All lines holding the word "computer" are to be copied from the records beneath.

━━━━━ Source material

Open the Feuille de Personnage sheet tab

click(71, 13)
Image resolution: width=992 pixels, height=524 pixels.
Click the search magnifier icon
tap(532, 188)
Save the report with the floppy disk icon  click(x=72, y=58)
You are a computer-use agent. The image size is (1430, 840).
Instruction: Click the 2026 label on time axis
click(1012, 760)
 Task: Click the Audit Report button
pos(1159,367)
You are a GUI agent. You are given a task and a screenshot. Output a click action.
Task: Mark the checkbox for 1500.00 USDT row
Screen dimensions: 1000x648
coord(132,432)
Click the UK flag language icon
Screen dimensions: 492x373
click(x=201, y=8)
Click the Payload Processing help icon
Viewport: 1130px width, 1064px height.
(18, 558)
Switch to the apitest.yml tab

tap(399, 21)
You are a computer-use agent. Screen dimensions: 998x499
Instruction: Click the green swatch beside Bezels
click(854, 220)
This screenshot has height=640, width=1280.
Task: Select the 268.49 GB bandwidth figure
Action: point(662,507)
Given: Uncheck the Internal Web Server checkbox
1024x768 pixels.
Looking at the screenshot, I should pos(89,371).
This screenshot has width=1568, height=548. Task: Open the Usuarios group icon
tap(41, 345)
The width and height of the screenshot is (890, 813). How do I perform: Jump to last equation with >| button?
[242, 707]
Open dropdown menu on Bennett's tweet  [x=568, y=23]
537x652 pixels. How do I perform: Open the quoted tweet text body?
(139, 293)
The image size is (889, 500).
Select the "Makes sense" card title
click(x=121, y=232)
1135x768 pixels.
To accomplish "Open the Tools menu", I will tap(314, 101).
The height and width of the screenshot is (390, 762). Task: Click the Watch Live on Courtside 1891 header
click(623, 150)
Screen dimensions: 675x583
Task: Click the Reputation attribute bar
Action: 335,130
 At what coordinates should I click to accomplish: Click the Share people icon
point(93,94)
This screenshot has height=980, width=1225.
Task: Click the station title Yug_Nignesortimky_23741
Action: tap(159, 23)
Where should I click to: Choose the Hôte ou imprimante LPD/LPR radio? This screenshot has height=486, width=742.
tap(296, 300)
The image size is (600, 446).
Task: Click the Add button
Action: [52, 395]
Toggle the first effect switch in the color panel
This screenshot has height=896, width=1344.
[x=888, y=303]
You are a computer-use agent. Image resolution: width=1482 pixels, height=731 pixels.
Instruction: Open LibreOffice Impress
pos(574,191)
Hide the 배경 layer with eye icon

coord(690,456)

━━━━━━━━━━

Exercise result
You are a computer-use agent. The image size is (1430, 840).
You are a computer-use agent. Screen dimensions: 998x499
You are a computer-use agent. Image resolution: width=1482 pixels, height=731 pixels.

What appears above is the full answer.